Nicolas Sarkozy souhaite donc revenir en arrière, y compris par rapport à son propre quinquennat, sur la question de l’écologie. Pour ce bonimenteur d’estrade, l’équation écologique est à géométrie variable. Quel reniement depuis le « pacte écologique » de Nicolas Hulot, en 2007, et le Grenelle de l’environnement, qui avaient permis de ripoliner l’image environnementaliste de la droite, très vite effacée par le fameux « l’environnement, ça commence à bien faire », au Salon de l’Agriculture de 2010. Comprenne qui pourra.

Aujourd’hui, il lui faut souder un bloc réactionnaire avant le premier tour des primaires de la droite, en réunissant tout ce que la France compte de climatosceptiques, de chasseurs viandards, de paysans pro OGM, d’automobilistes impénitents, de pro nucléaires sans états d’âme ; Il s’agit de leur proposer des cibles pour se défouler : François Hollande, la Cop 21, l’écologie des bobos... En réalité, jusqu’ à la fin novembre, sa véritable cible est Alain Juppé, trop raisonnable pour se lancer dans une course à la démagogie. Peu importe les dégâts en terme idéologique, l’essentiel est de terrasser son adversaire en soudant tous les populismes de droite autour de son seul étendard.

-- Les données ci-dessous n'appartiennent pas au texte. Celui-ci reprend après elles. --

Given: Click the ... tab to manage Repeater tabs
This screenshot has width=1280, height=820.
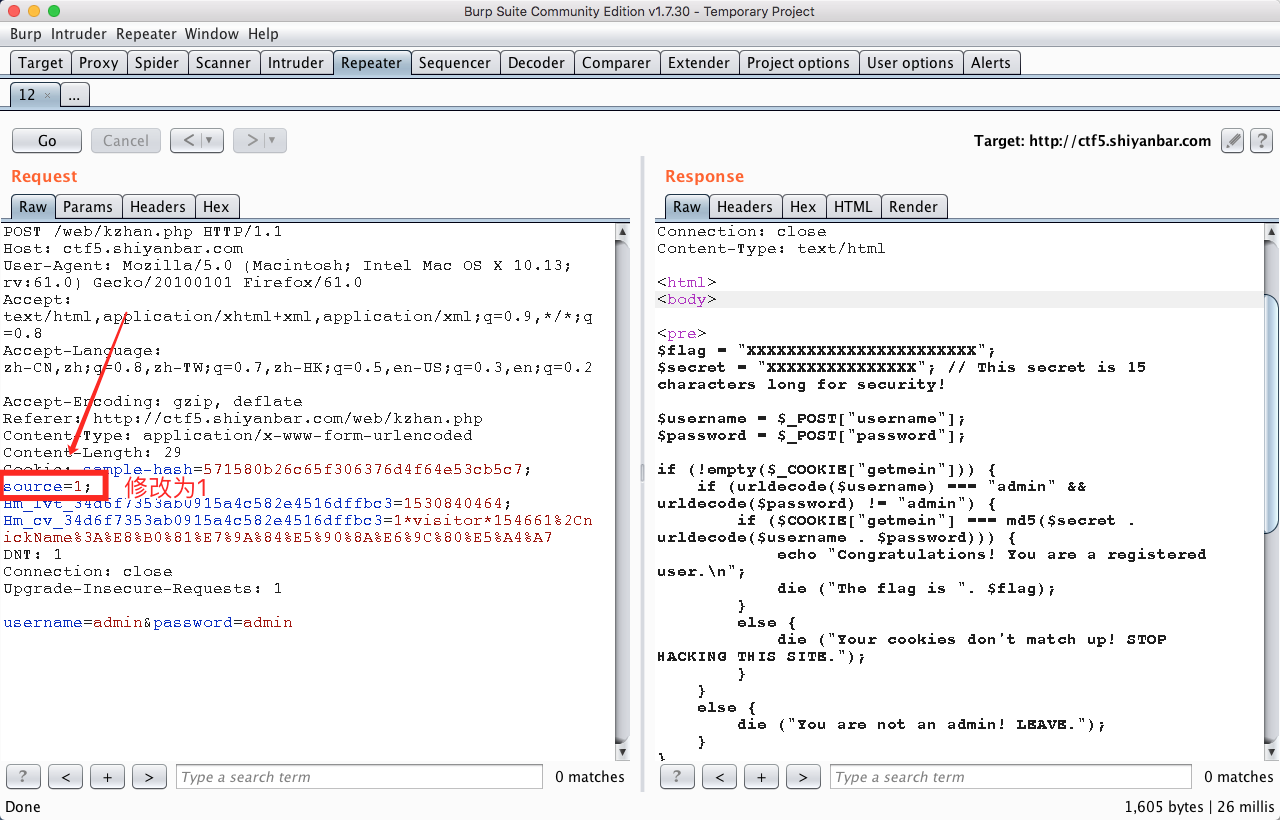Looking at the screenshot, I should pos(74,94).
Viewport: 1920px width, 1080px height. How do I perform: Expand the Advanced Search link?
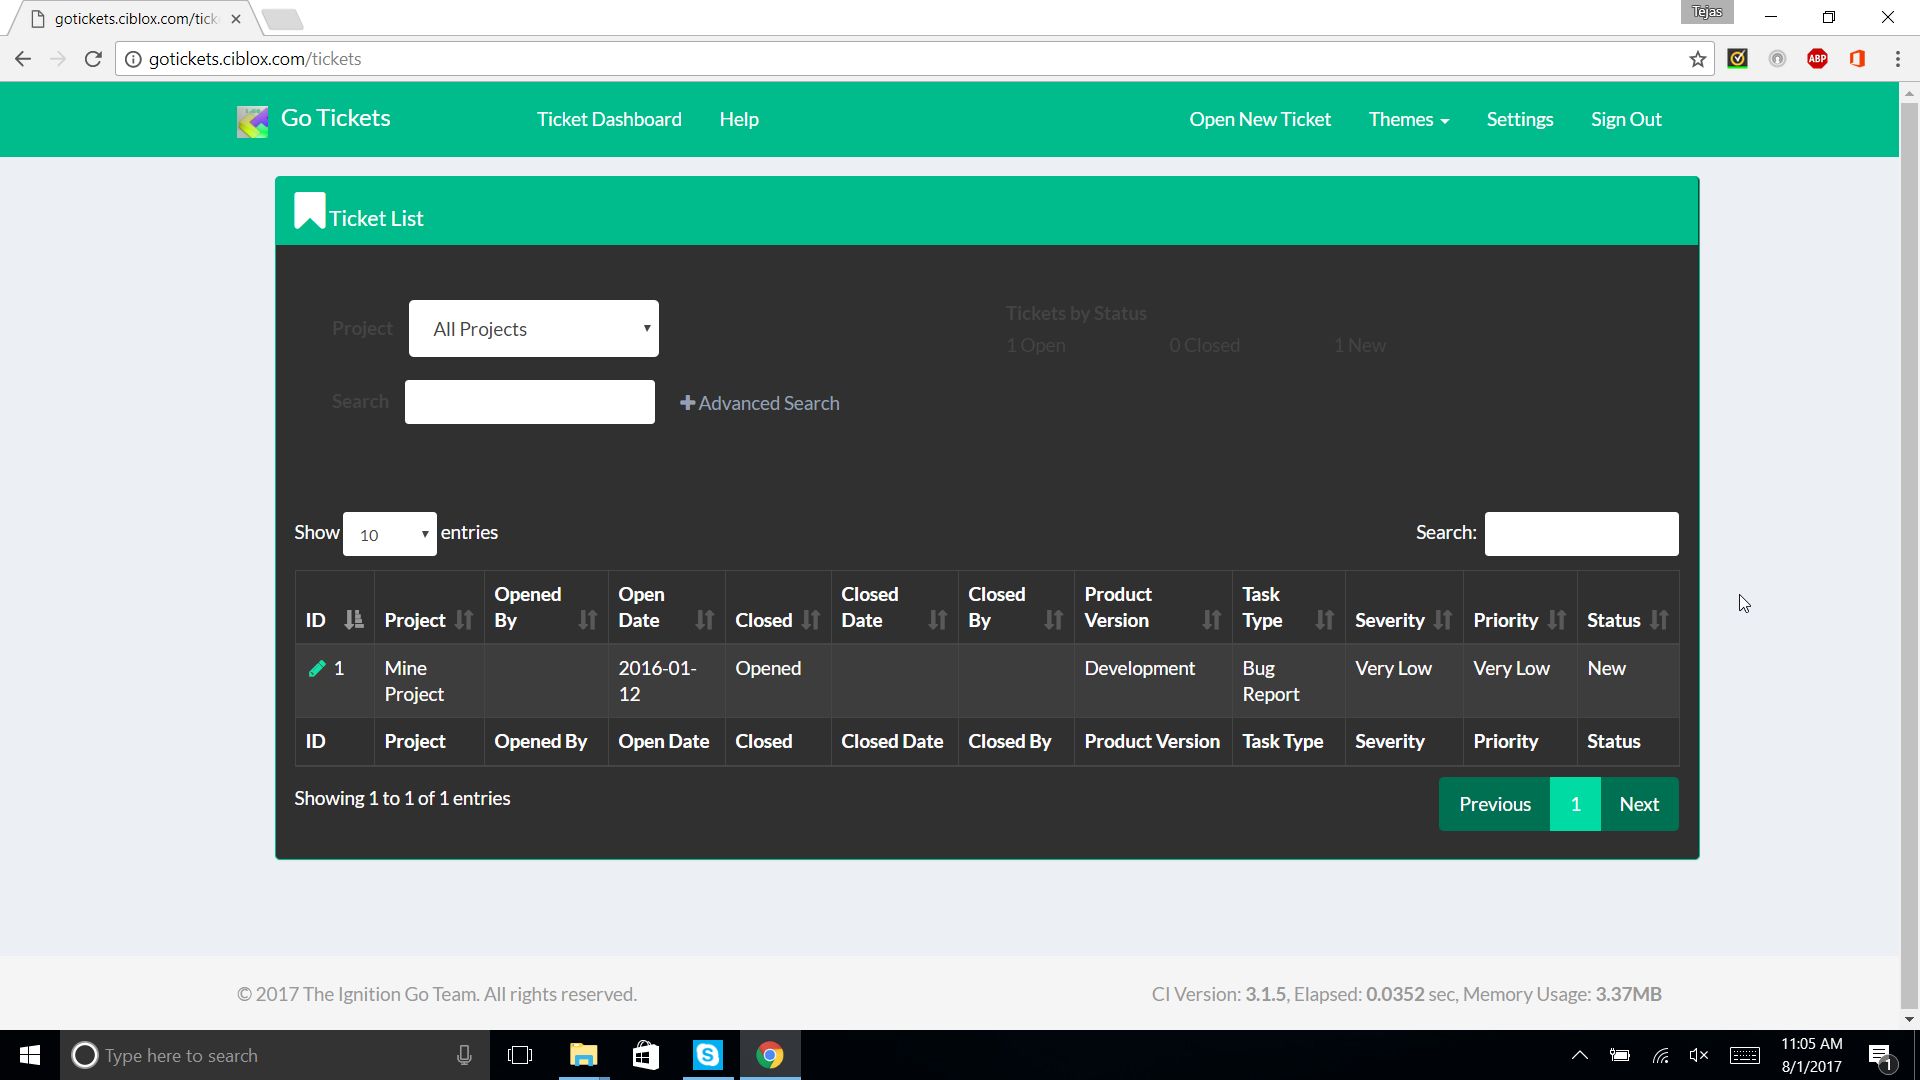point(760,403)
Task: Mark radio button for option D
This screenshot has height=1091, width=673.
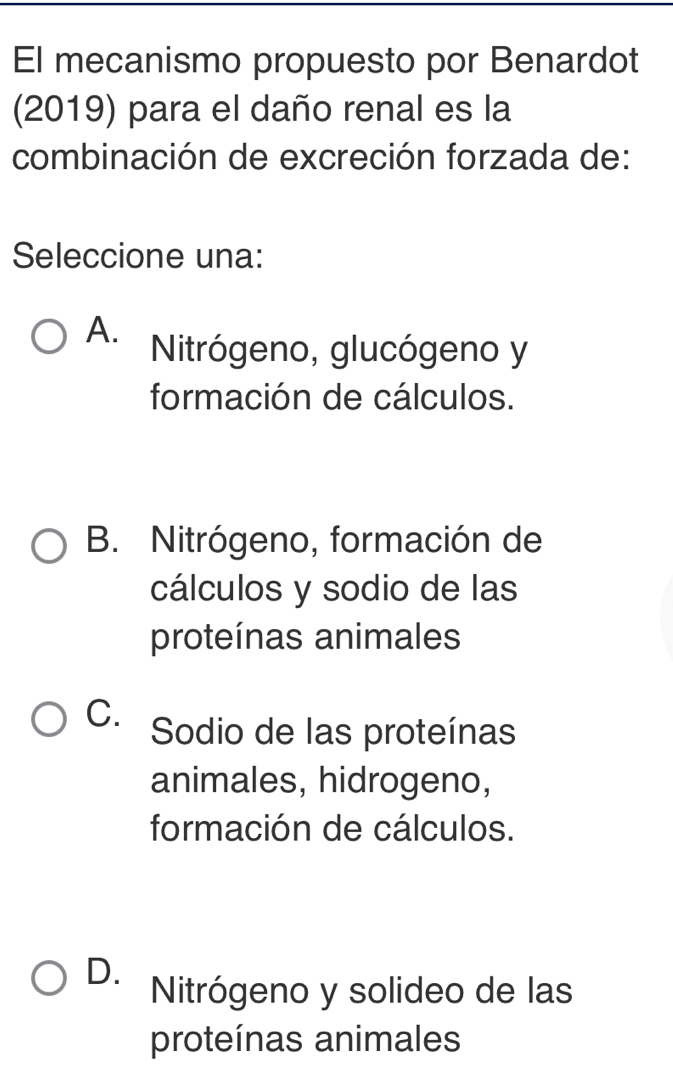Action: (49, 979)
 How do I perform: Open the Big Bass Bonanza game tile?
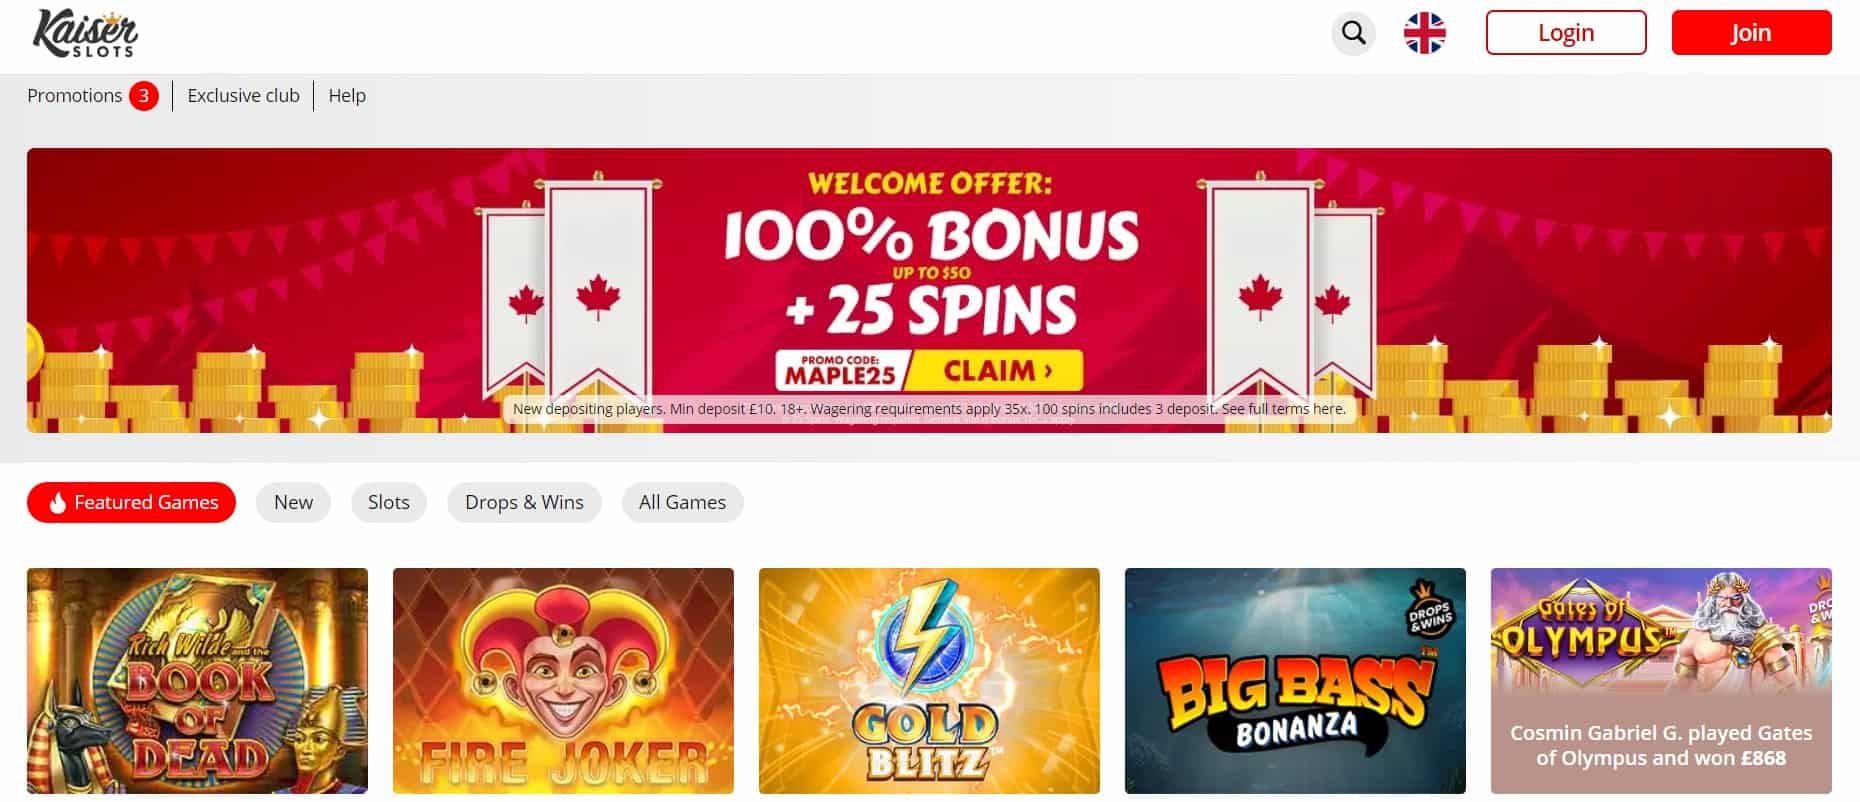[1295, 681]
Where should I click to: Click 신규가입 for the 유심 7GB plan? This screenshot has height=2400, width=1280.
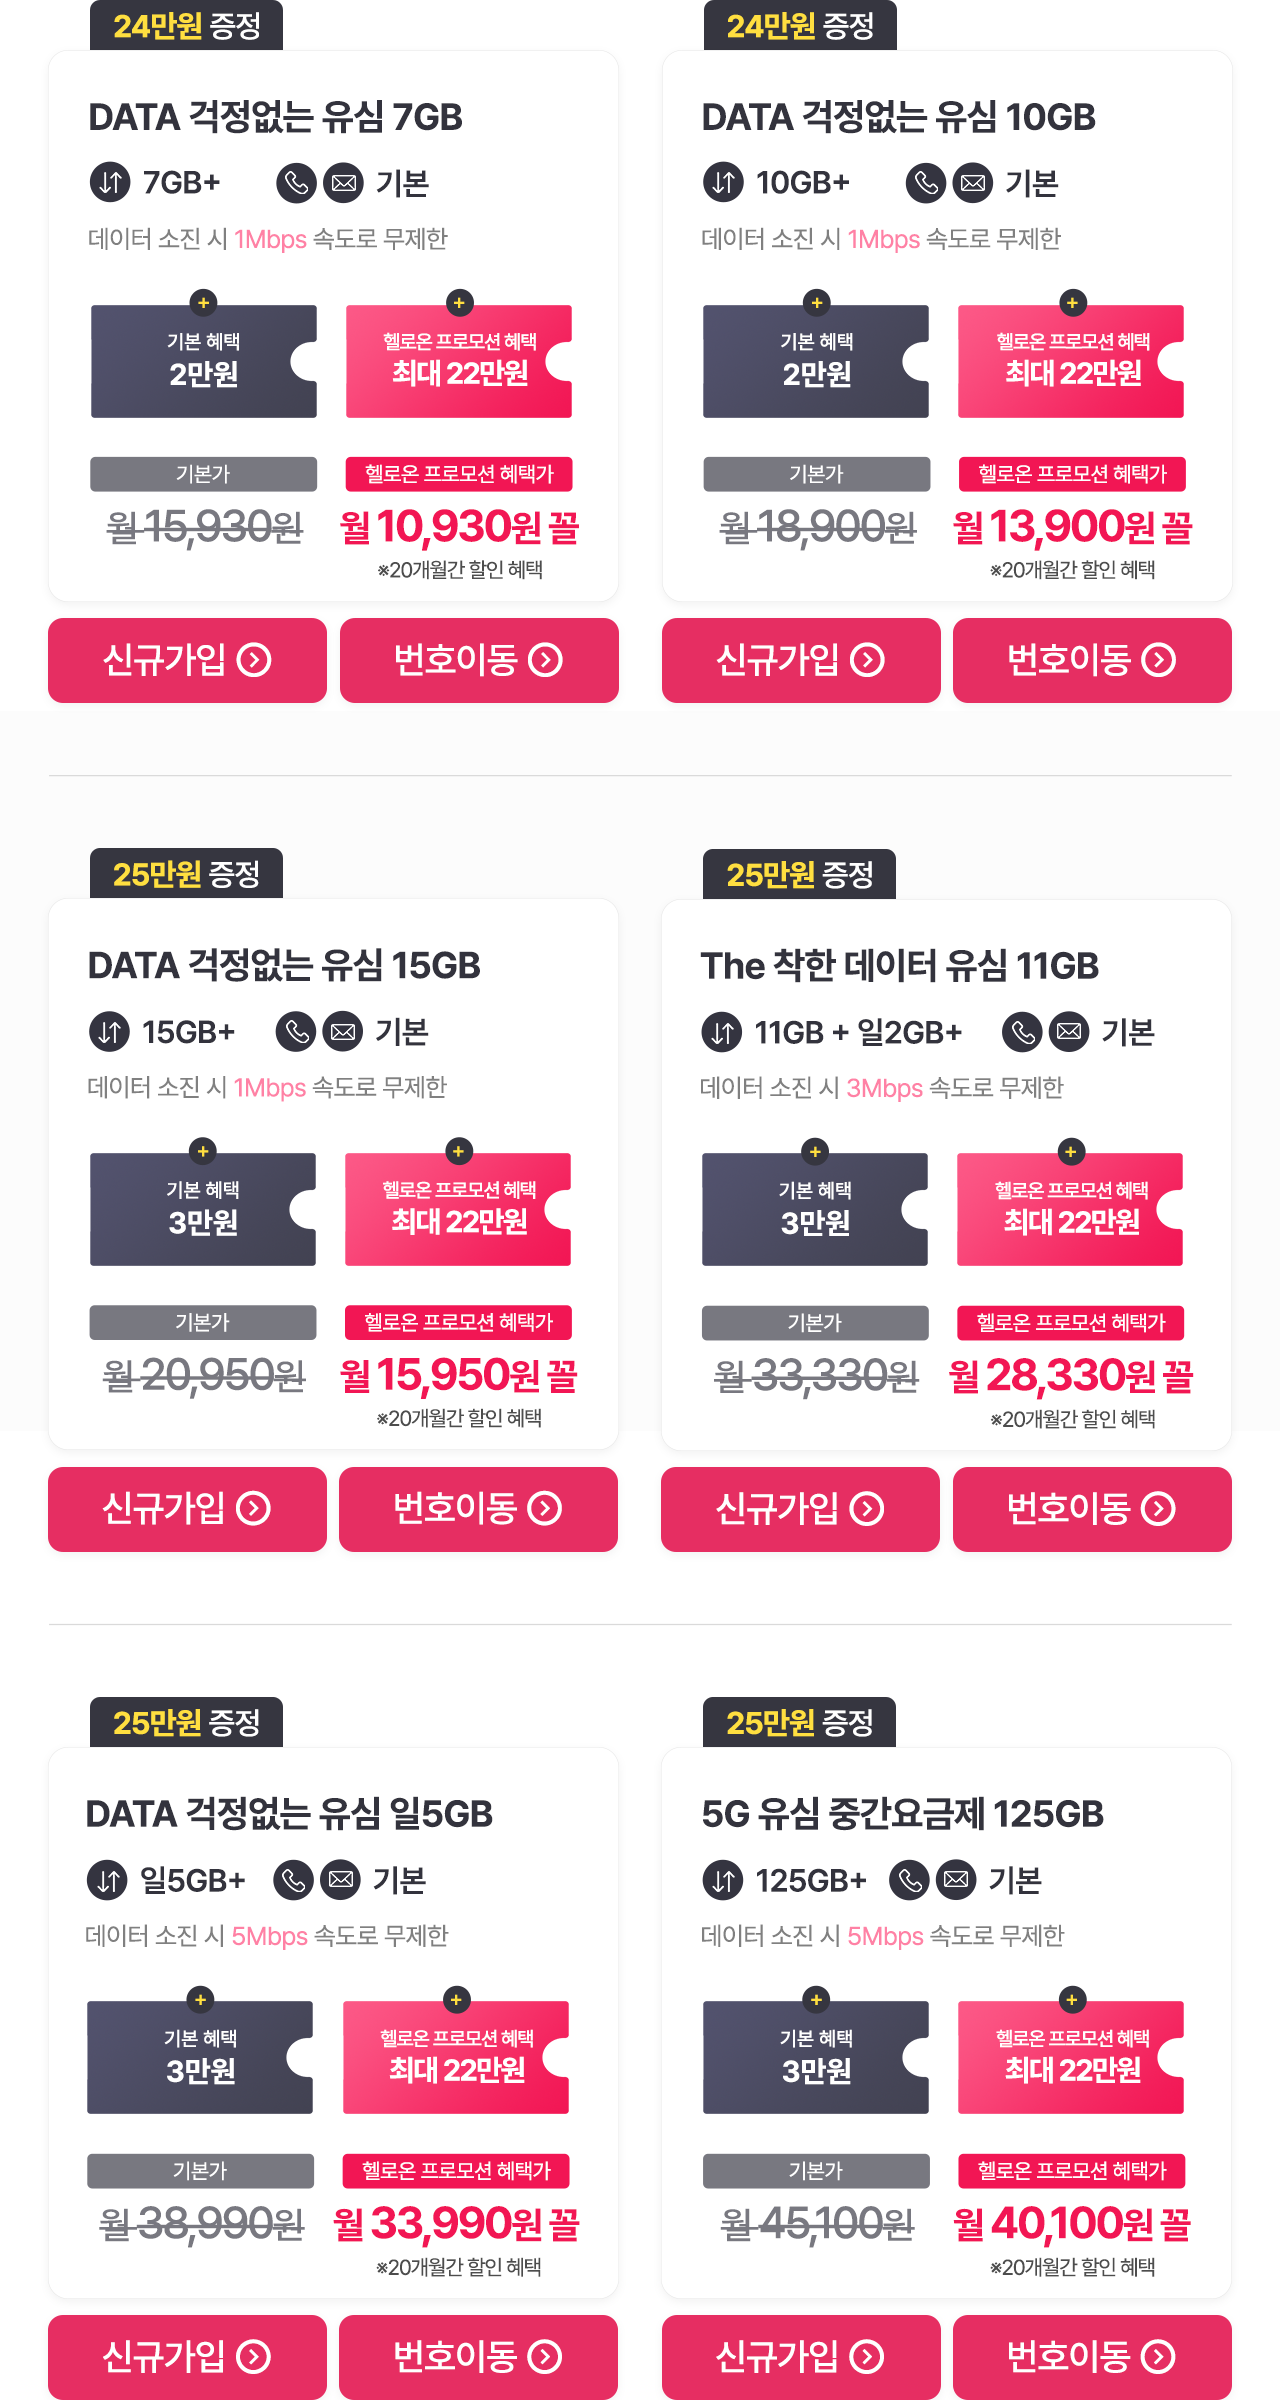coord(187,660)
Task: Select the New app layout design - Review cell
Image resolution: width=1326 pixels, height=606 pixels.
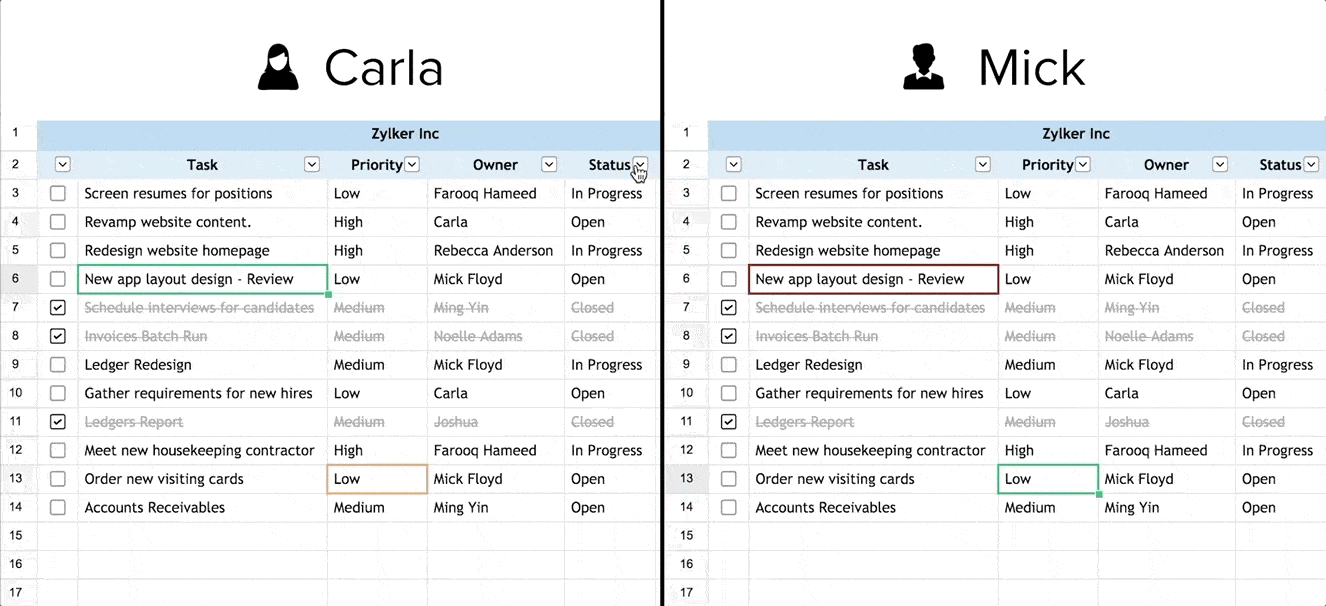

L’écolophobie prônée par l’ancien chef de l’Etat n’est pourtant qu’affaire de circonstances. Elle doit être analysée pour ce qu’elle est en réalité : une hostilité effrénée à l’écologie, aux écologistes et aux politiques publiques dont ils se réclament. Cette écolophobie est réactionnaire en ce sens qu’elle est un retour aux années cinquante et soixante, où il s’agissait de construire un monde fondé sur le consumérisme, la surexploitation des ressources naturelles et la croissance comme seul horizon du progrès humain. Ce monde n’est plus, mais Nicolas Sarkozy n’a rien appris. Il est pareil à lui-même et à sa culture politique : bonapartiste pompidolien, jacobin centralisateur, serviteur loyal des promoteurs, bétonneurs et nucléocrates. Il n’est pas le seul. L’écolophobie est un trait permanent, à droite et à gauche : Arnaud Montebourg, des OGM au gaz de schiste, Manuel Valls, qui a soutenu les EPR de manière acharnée, les boues rouges, le barrage de Sivens et pour qui Notre-Dame-des Landes est un exemple dans la lutte contre le réchauffement climatique.

Nombreux sont les politiciens qui pensent qu’en période de crise économique et de menace terroriste, l’écologie n’est pas électoralement rentable. C’est pour cela, entre autres, que l’écologie doit être défendue par les écologistes et qu’il est temps pour nous d’affirmer notre projet, qui ne peut être réduit à un faux choix entre pire et moins pire. Face aux écolophobes de tous les partis, qui voudraient rassurer les esprits faibles avec leur « Après nous le déluge », nous disons que le déluge est déjà en train de nous tomber sur la tête et que, cette fois, Noé et son Arche n’arriveront pas à temps pour nous sauver si nous croyons à de telles sornettes irresponsables et indignes d’un politique qui se prétend homme d’Etat.